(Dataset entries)
=== Begin Enclosure ===

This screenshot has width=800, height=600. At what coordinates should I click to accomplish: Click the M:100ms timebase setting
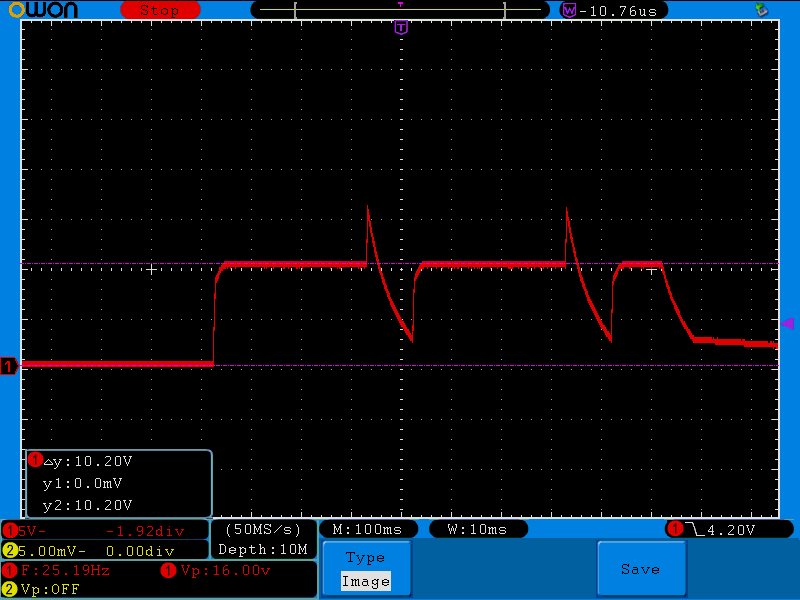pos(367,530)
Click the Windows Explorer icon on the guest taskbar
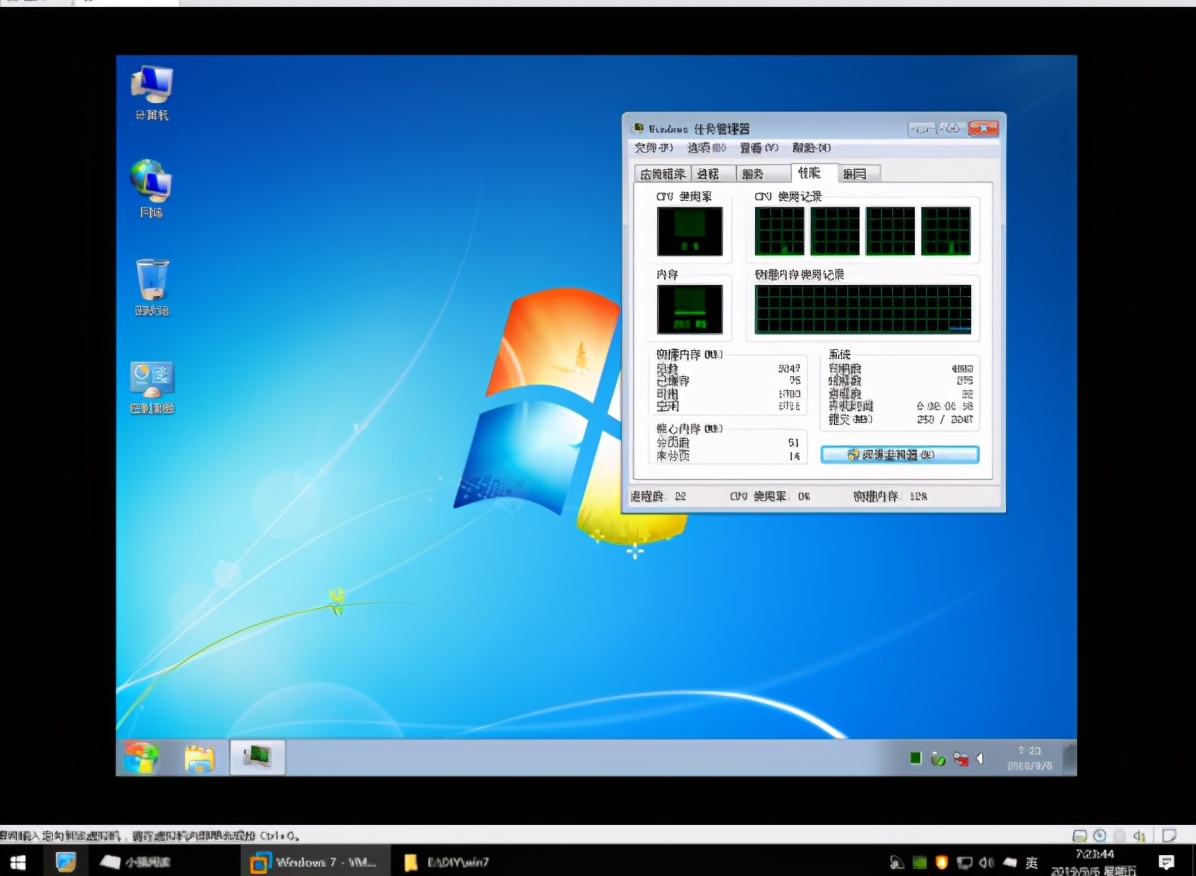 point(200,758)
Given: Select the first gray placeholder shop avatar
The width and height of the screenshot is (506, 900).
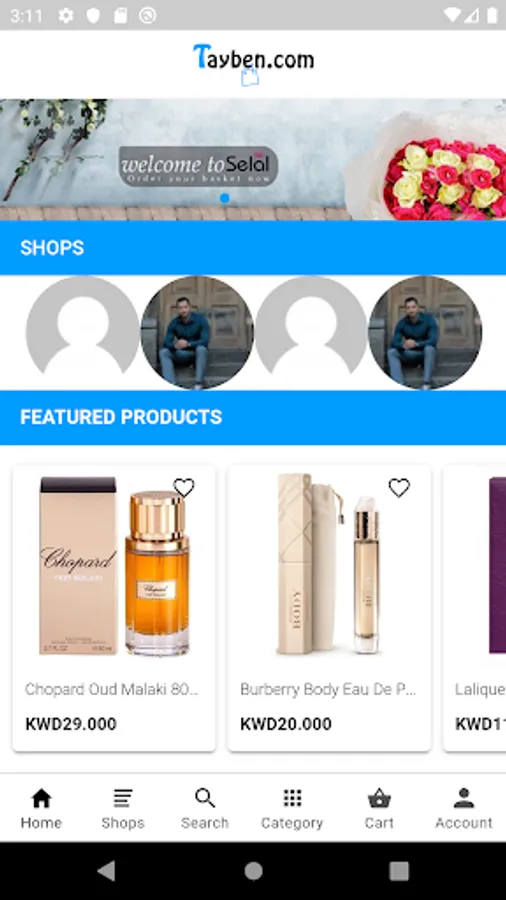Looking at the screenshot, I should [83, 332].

=== End Enclosure ===

With pictures omitted, reproduce exactly the lines from the line containing "Click the Windows" through the end of the data above.

YOUR RESPONSE:
Click the Windows Explorer icon on the guest taskbar
 point(200,758)
Given: Select the first gray placeholder shop avatar
The width and height of the screenshot is (506, 900).
Looking at the screenshot, I should [83, 332].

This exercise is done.